Element and text position data:
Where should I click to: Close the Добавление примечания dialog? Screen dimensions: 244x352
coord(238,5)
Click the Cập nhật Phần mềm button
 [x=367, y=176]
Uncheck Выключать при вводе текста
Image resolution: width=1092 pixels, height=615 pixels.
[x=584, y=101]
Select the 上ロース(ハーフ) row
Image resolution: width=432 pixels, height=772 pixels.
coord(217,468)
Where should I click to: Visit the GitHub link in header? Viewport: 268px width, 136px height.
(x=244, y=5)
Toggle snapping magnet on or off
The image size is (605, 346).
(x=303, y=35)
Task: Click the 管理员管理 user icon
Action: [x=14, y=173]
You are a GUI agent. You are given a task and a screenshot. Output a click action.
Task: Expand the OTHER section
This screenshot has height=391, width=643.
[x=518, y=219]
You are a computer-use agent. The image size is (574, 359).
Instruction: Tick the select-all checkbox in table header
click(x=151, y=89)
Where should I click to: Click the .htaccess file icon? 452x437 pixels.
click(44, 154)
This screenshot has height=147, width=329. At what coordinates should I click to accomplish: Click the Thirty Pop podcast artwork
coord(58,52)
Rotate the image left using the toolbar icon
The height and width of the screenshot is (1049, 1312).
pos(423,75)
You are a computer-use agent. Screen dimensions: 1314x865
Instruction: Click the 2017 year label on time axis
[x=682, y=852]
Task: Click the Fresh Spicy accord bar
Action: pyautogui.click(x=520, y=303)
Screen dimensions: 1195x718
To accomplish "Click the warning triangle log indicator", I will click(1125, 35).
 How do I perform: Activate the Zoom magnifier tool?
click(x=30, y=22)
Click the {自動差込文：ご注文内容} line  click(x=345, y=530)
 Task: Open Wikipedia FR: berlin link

### What this task involves
Please quote every line above word for word, from first to last.

### Correct answer
Where should I click to: Close the Добавление примечания dialog? Screen dimensions: 244x352
coord(238,5)
Click the Cập nhật Phần mềm button
 [x=367, y=176]
Uncheck Выключать при вводе текста
Image resolution: width=1092 pixels, height=615 pixels.
[x=584, y=101]
Select the 上ロース(ハーフ) row
Image resolution: width=432 pixels, height=772 pixels.
coord(217,468)
Where should I click to: Visit the GitHub link in header? Viewport: 268px width, 136px height.
(x=244, y=5)
Toggle snapping magnet on or off
The image size is (605, 346).
(x=303, y=35)
Task: Click the 管理员管理 user icon
Action: [x=14, y=173]
You are a GUI agent. You are given a task and a screenshot. Output a click action.
Task: Expand the OTHER section
This screenshot has height=391, width=643.
[x=518, y=219]
You are a computer-use agent. The image size is (574, 359).
Instruction: Tick the select-all checkbox in table header
click(x=151, y=89)
Where should I click to: Click the .htaccess file icon? 452x437 pixels.
click(44, 154)
This screenshot has height=147, width=329. At what coordinates should I click to accomplish: Click the Thirty Pop podcast artwork
coord(58,52)
Rotate the image left using the toolbar icon
The height and width of the screenshot is (1049, 1312).
pos(423,75)
You are a computer-use agent. Screen dimensions: 1314x865
Instruction: Click the 2017 year label on time axis
[x=682, y=852]
Task: Click the Fresh Spicy accord bar
Action: pyautogui.click(x=520, y=303)
Screen dimensions: 1195x718
To accomplish "Click the warning triangle log indicator", I will click(1125, 35).
 How do I perform: Activate the Zoom magnifier tool?
click(x=30, y=22)
Click the {自動差込文：ご注文内容} line  click(x=345, y=530)
 Task: Open Wikipedia FR: berlin link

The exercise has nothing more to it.